Vai daí, é sabido que frente à Costa de Caparica o mar nem sempre é tão benigno como pescadores e turistas gostariam e lá para as bandas da Aldeia do Meco pior ainda. Mas, a meio do caminho, há uma mudança importante nos fundos que passam de irregulares (com fundões e correntes extravagantes) a lisos e, em consequência, com o mar a apresentar uma ondulação regular, previsível e, diria mesmo, serena. Bom mar para banhista e determinante para a qualidade de vida de quem se dedica à pesca.
E como os antigos já sabiam disto, vai de fazerem umas palhotas nesta praia para poderem ir ao mar com a calma conveniente em vez de correrem perigo de vida nos outros locais desta mesma costa. Passavam então os anos 20 do século XX. Não esquecer que a faina se fazia (e continuaria a fazer por muito tempo) à força dos braços humanos agarrados aos remos como nos tempos megalíticos ou de Napoleão.
Mas se aqui se pescava, era na Caparica que se vendia o peixe pelo que a dúzia de quilómetros de praia tinha que ser percorrida diariamente por quem se dedicava ao comércio. Não havia estrada útil por cima da falésia e mesmo que houvesse, seria mais longa e não haveria dinheiro para pagar o transporte de carro ou sequer de carroça. Solução? A butes e pela praia. De preferência pela areia molhada que sempre é mais rijinha. Da Caparica, as mulheres (os homens andavam ao mar) traziam à cabeça (as mãos eram para dar aos filhos que se lhes colavam às saias) as precisões que os pescadores lhes encomendavam; daqui para a Caparica ia o peixe para o mercado. Lota? Qu’é isso? Se a havia, passavam-lhe à margem.

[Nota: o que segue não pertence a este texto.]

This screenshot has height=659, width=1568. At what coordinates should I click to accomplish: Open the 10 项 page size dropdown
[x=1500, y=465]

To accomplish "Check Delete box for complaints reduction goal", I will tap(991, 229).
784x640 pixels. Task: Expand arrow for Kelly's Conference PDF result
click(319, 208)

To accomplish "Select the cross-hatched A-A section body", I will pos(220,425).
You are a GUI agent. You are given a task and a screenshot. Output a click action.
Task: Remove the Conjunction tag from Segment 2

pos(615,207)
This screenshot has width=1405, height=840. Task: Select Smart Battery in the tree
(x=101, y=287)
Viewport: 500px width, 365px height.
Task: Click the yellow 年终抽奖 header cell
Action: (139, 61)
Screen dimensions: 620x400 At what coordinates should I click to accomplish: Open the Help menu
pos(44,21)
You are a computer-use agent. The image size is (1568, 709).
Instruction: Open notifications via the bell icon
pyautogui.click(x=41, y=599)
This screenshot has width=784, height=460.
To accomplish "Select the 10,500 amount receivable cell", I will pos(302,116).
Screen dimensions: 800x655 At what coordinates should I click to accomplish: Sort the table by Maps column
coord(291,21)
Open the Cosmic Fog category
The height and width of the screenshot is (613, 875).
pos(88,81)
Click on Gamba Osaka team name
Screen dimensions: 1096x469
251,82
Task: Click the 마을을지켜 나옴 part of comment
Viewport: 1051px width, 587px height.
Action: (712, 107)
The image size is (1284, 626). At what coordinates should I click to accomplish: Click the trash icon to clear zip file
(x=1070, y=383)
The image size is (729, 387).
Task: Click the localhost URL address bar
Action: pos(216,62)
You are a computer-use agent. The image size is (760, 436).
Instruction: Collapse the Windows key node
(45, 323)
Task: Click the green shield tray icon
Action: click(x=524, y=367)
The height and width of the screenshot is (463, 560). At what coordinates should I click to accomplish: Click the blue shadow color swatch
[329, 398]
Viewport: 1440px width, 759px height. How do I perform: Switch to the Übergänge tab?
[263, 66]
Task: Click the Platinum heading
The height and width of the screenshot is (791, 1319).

Os filhos nasciam na Caparica mas assim que andavam ficavam na praia à volta das palhotas e as mulheres escalavam-se nos cuidados ao «rancho» da criançada. Até que umas passaram a ficar e outras a ir e vir. E as palhotas começaram a ganhar maior solidez com barrotes que vinham da Mata dos Medos já puxados por uma ou outra mula falésia a baixo por vereda de metro e meio que os ecologistas hoje proibiriam.
Felizmente para a aldeia assim nascente – e para Lisboa na época dos primeiros assentamentos – naquela época não tinham ainda nascido as mães dos actuais ecologistas. E Portugal fez-se sem eles.